En attendant le livre commandé, j’étais allée lire les commentaires qu’il avait sur Amazon. Etonnement : il n’y en a qu’un et plutôt mauvais !
Voici mon avis :
Excellent livre qui nous convie à une délicieuse traversée de l’enfance dans les pas d’un petit garçon étrange, qui a une présence particulière au monde et qui interroge son univers, ses origines, son environnement familial et éducatif de son regard légèrement décalé qui fait tout l’intérêt de ce récit. D’une écriture délicate, juste, sans émotion, sans pathos, épurée avec une succession de phrases courtes (dont se plaignait l’auteur du commentaire) qui mêlent à la fois des faits brièvement décrits au plus juste, voire énoncés, et des réflexions dites ou entendues au même instant dans une cadence parfaite.
Captivée par ce roman, je me suis retrouvée toute étonnée d’éprouver tant de bonheur et d’émotion à la lecture de ce livre sur l’enfance d’un jeune garçon qui n’est pas particulièrement un thème qui m’intéresse. C’est donc là tout l’art de cet ouvrage que j’ai dévoré et qui m’a beaucoup émue, alors qu’il est écrit dans un style volontairement épuré et neutre. Certains passages m’ont étonnée par la vision qu’a le narrateur, qui est un jeune garçon, de ce qui l’entoure, ainsi que par sa façon d’appréhender la nature dans une présence telle qu’elle rappelle celle d’un poète.
Quand j’ai commencé à rédiger cette chronique, il me restait deux pages à lire pour finir ce livre. Je voulais l’écrire dans le feu de l’enthousiasme et aussi, c’est plus fort que moi, en garder rien qu’un tout petit peu pour après, après les devoirs, après les obligations, les contraintes, les fiches de lecture, garder deux pages à lire après la rédaction de ce commentaire auquel je m’étais moi seule astreinte.
Voici donc que je termine réellement la lecture de ce livre. Et je découvre qu’il se termine par la réponse que donne le petit garçon devenu adolescent à son ami qui lui demande quel métier il choisira plus tard. « Un jour, plus tard, tu sais, j’… » Je ne peux pas vous en dire davantage, des fois que vous voudriez le lire. La fin du livre confirme ce que je venais d’écrire juste avant… Nouvelle surprise !
Dans les remerciements, l’auteur cite Laurence Tardieu… Bien sûr, tout me parle dans ce livre jusqu’aux remerciements.

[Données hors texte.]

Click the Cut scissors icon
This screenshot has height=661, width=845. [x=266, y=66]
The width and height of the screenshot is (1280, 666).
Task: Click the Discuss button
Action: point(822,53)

Extrait : « […] La Fausse Porte est une ouverture dans le vieux rempart qui date du temps des Romains. Maman m’a raconté. On ne dit pas qu’elle est fausse parce qu’elle n’existe pas. Mais parce que ce n’est pas la grande porte, la porte principale. Par la Fausse Porte, on pouvait entrer en ville tard ou la nuit. Il suffisait de dire son nom. De se faire reconnaître. D’expliquer simplement que l’on rentrait chez soi. »
A la lecture de ce roman, j’ai eu l’impression de reconnaître quelque chose, comme lorsqu’on revient dans un endroit connu et quitté depuis longtemps : l’enfance.